Stored records:
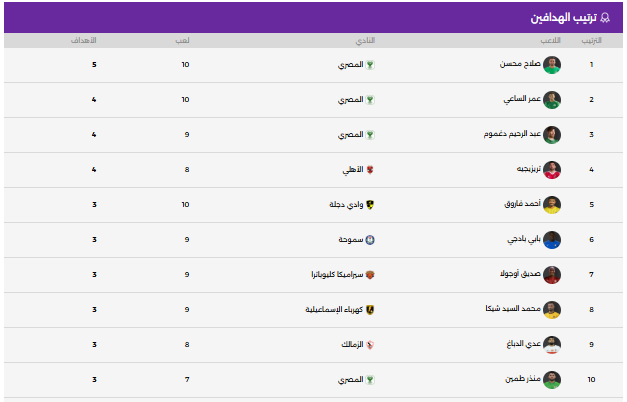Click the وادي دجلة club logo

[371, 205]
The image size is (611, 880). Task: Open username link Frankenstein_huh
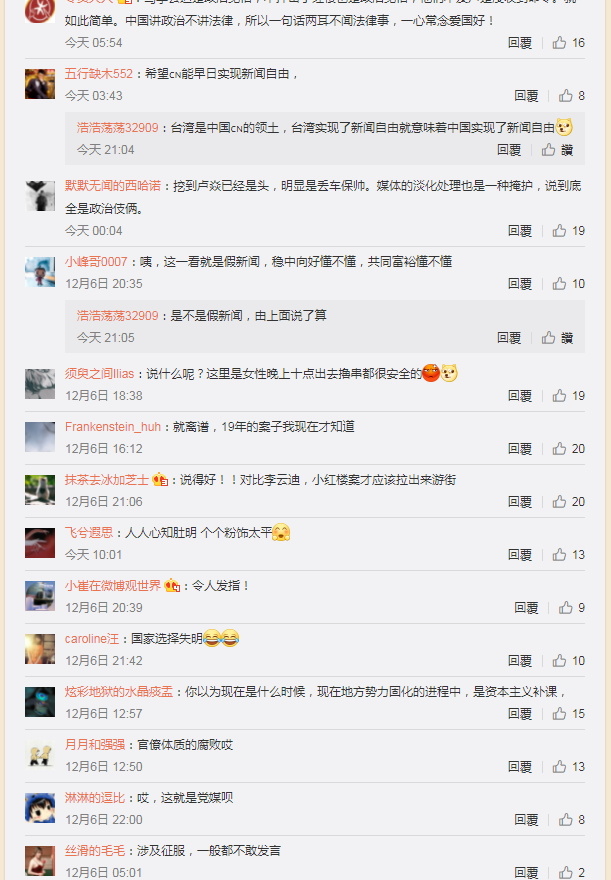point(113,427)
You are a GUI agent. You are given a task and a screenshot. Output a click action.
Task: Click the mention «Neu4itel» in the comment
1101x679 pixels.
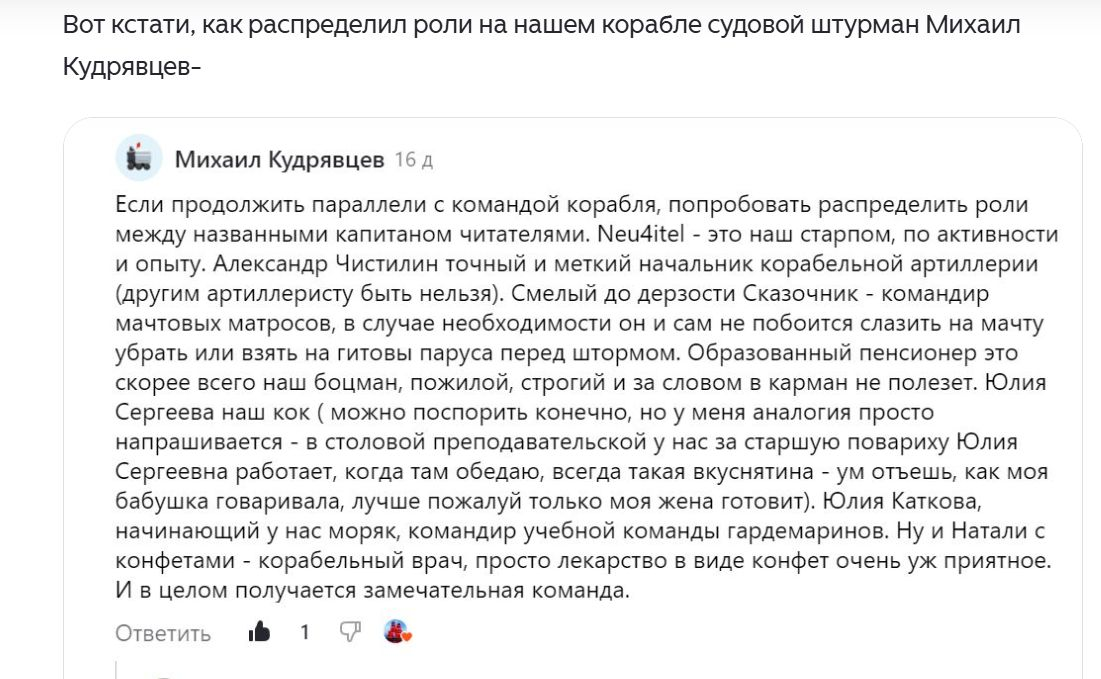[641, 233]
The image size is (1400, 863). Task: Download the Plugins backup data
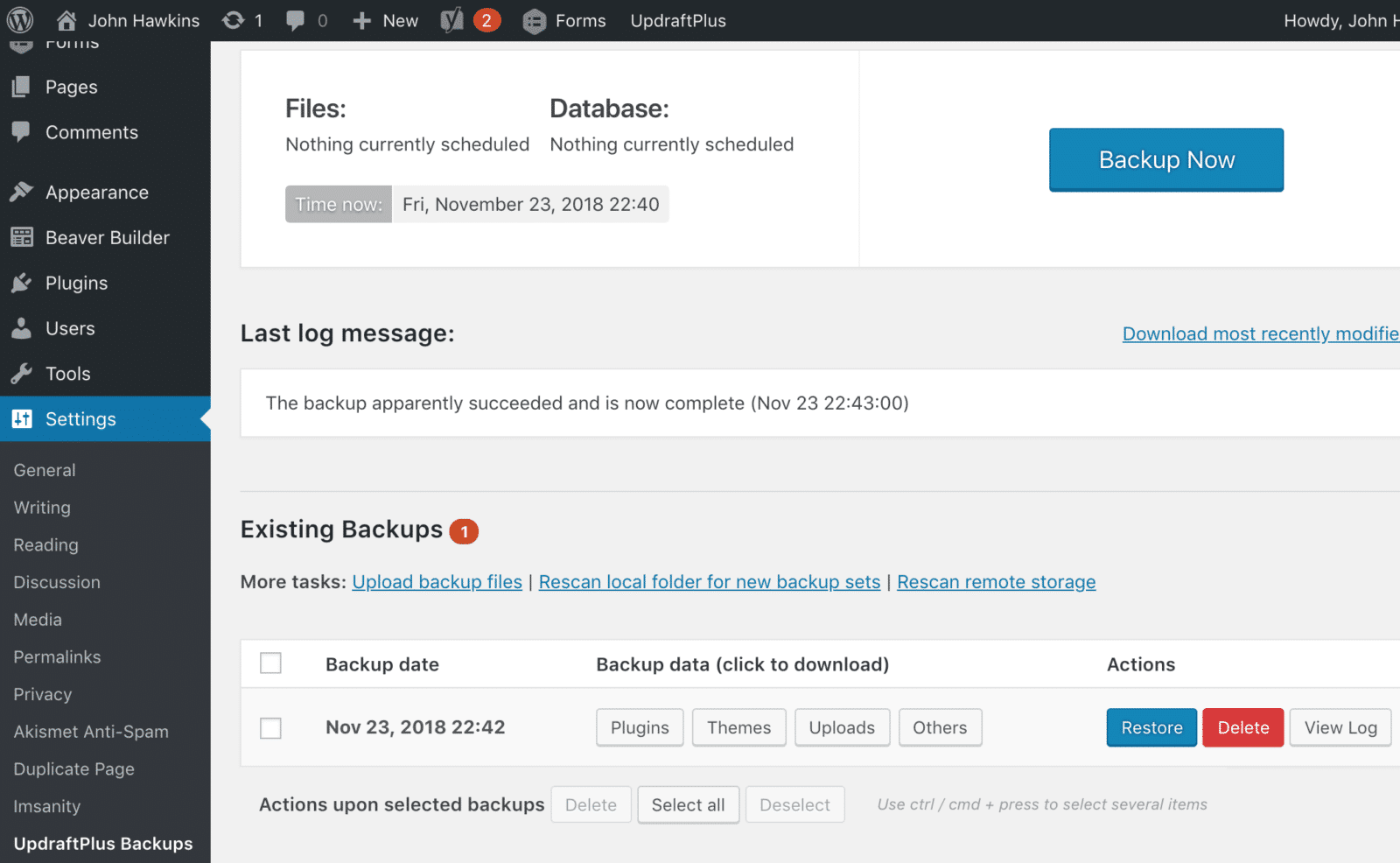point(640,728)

- **What you need to do**: The required output is the line containing "Task: Click the" plus every line after it to the end of the data, copied exactly and with no pictures.

- **Task answer**:
Task: Click the mention «Neu4itel» in the comment
1101x679 pixels.
[641, 233]
The image size is (1400, 863). Task: Download the Plugins backup data
point(640,728)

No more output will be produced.